# Bow Lean



## mike 66 (Jan 21, 2010)

*realy top heavy...*

:mg:try putting some weight in back. try 8 oz. in rear stablizer hole. lancaster has got them . also try a carbide weight in lower limb these weigh a lot more, with both you should be fine. w small stab. less than 12in.


----------



## mike 66 (Jan 21, 2010)

*almost forgot..*

almost all pro shooters, remove stock wooden grips made for hunting......shrewed are good but get cold in winter.but give better feeling.some just shoot off riser.that increases draw lg.


----------



## pacnate (Sep 23, 2009)

Thanks Mike. I've ordered me a shrewd from someone here on AT. Should be here this weekend. I'm gonna play with it and see if it helps. I'm also gonna try to take the leap up to Open class and get a longer front stab and a side bar.

THanks for the help.
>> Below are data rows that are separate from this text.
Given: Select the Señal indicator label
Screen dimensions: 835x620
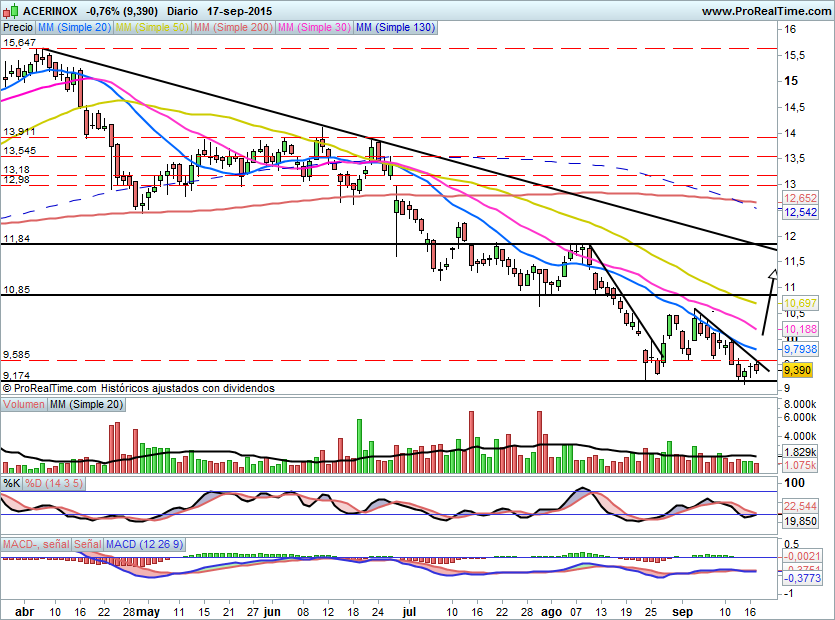Looking at the screenshot, I should [87, 545].
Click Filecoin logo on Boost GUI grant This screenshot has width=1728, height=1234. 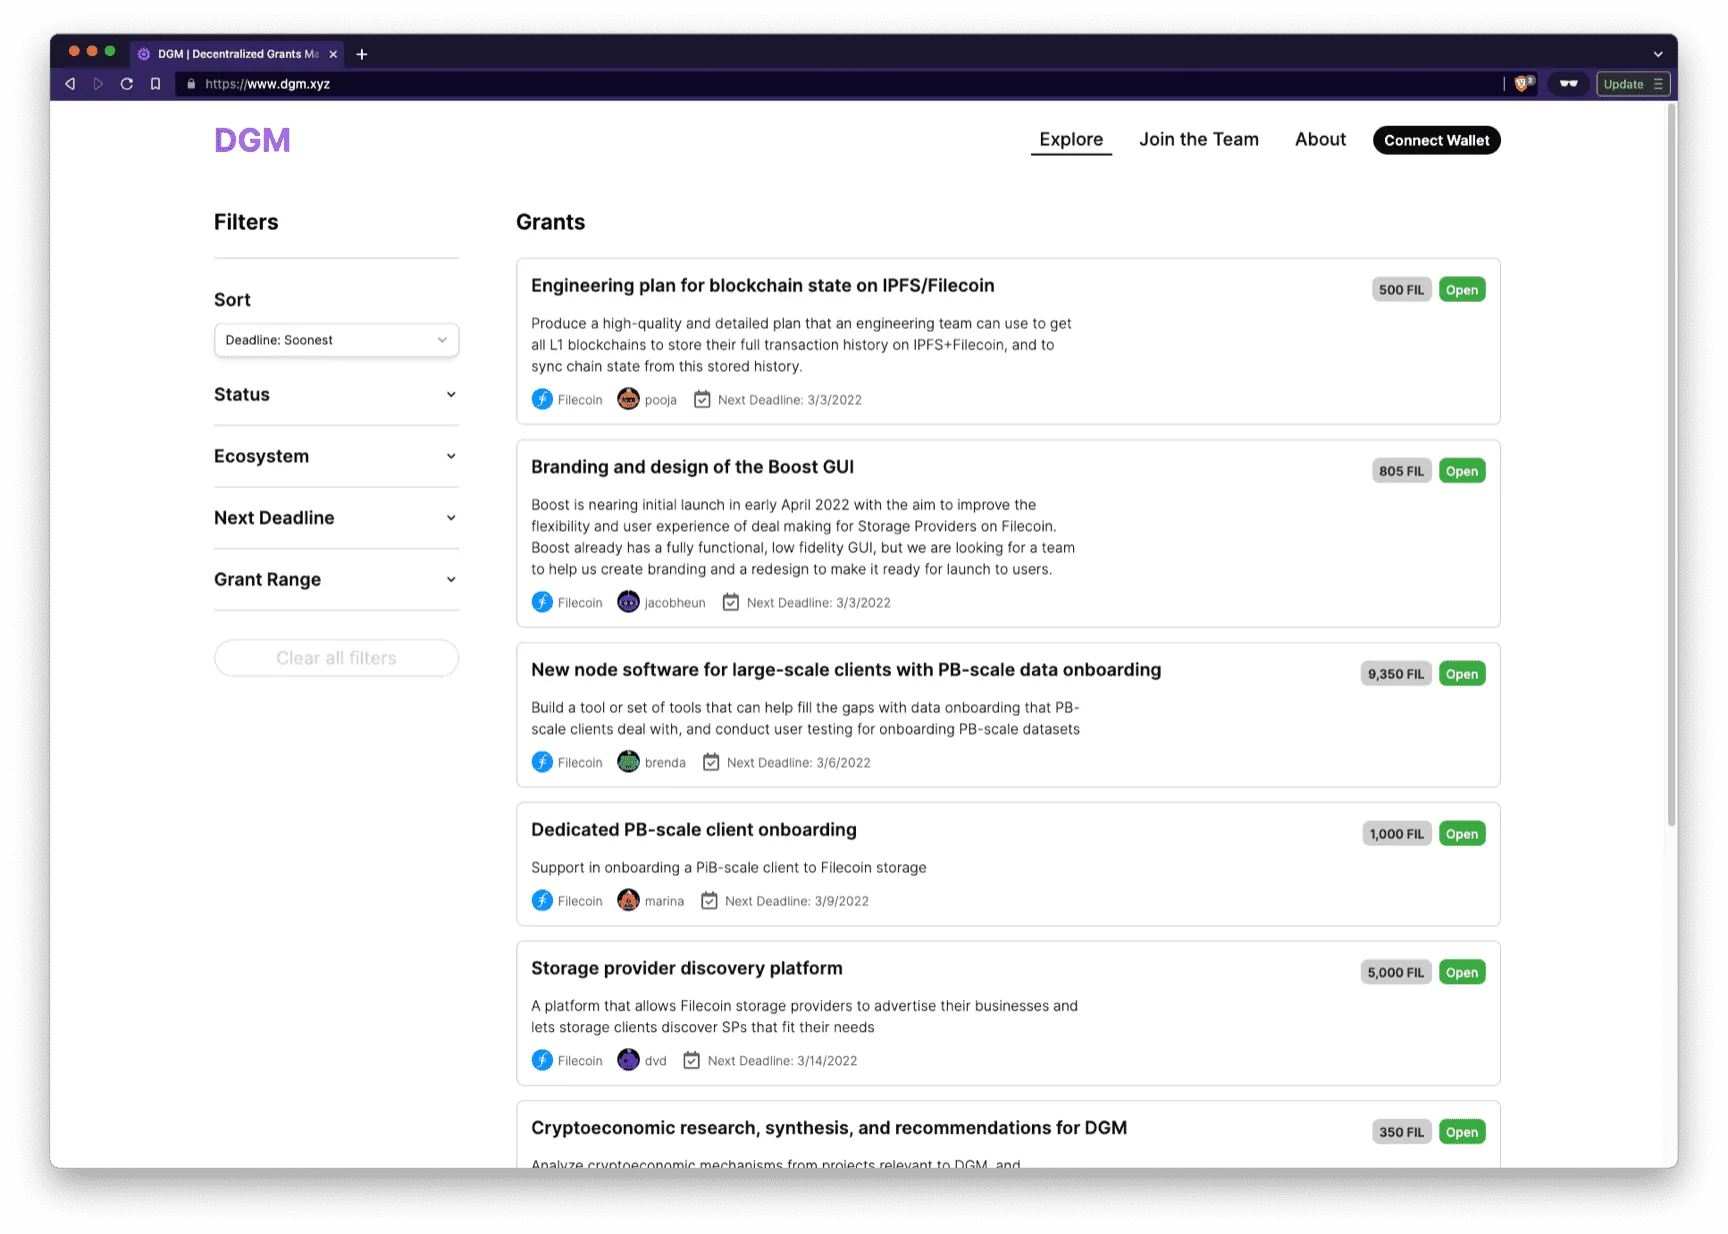(x=542, y=602)
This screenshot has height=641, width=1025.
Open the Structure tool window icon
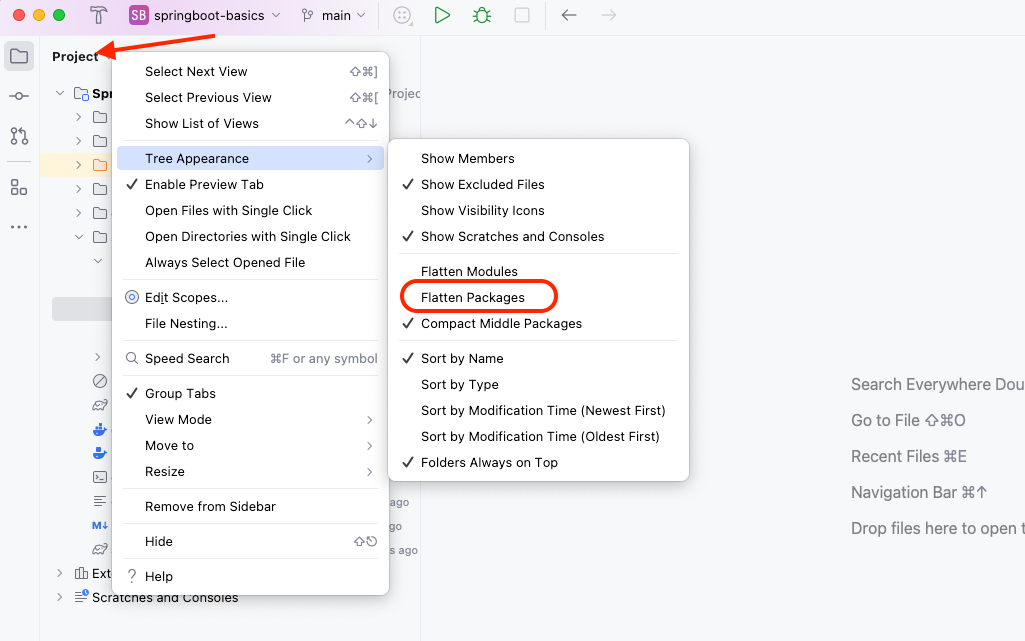point(19,187)
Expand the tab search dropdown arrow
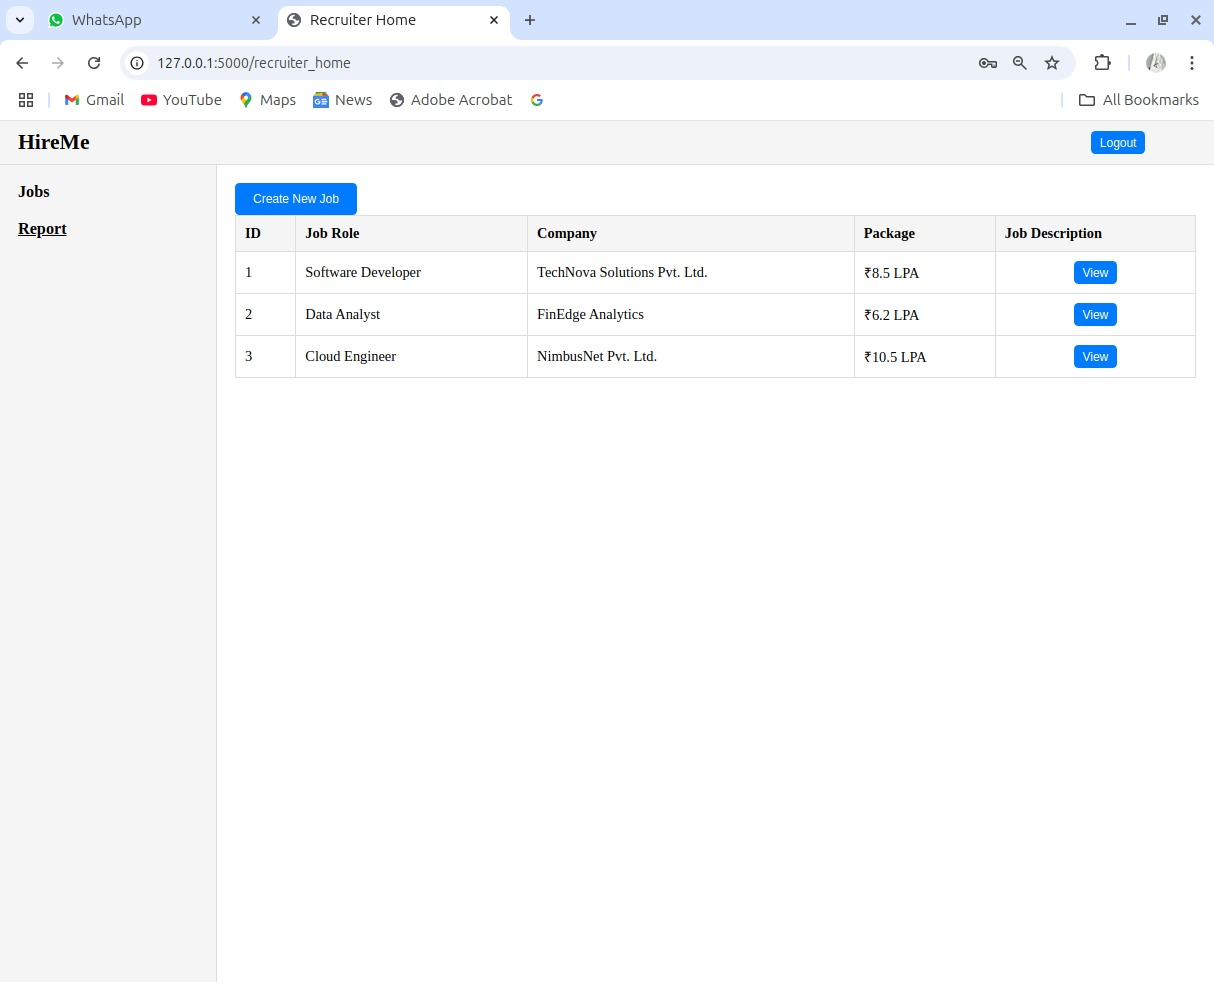 (x=19, y=20)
Anybody else got anything?


----------



## mike 66 (Jan 21, 2010)

*Almost forgot....*

 TO CHECK BOW LEAN PUT LEVEL ON WALL. CHECK WITH LEVEL FOR PERFECT.PLUMB... PUT THE BOW RISER AGAINST WALL . THEN SET THE LEVEL ON SIGHT. TO MATCH FOR PERFECT PLUMB:thumbs_up ALWAYS HERE TO HELP SEND PRIVATE MESSAGE FOR MORE HELP ANY TIME MIKE 66


----------



## mike 66 (Jan 21, 2010)

*top heavy*

YOU MUST ADD WEIGHT IN THE BACK....FOR TOP HEAVY BOWS.NOT THE FRONT. LANCASTER HAS THEM IN DIFFERENT WEIGHTS AND SIZES....


----------



## pacnate (Sep 23, 2009)

Thanks Mike.

I got the Shrewd grip. It seemed to help some, but I'm still gonna have to have some more stabs somehow I think. I'll see about getting something for the back of my riser.

Thanks again


----------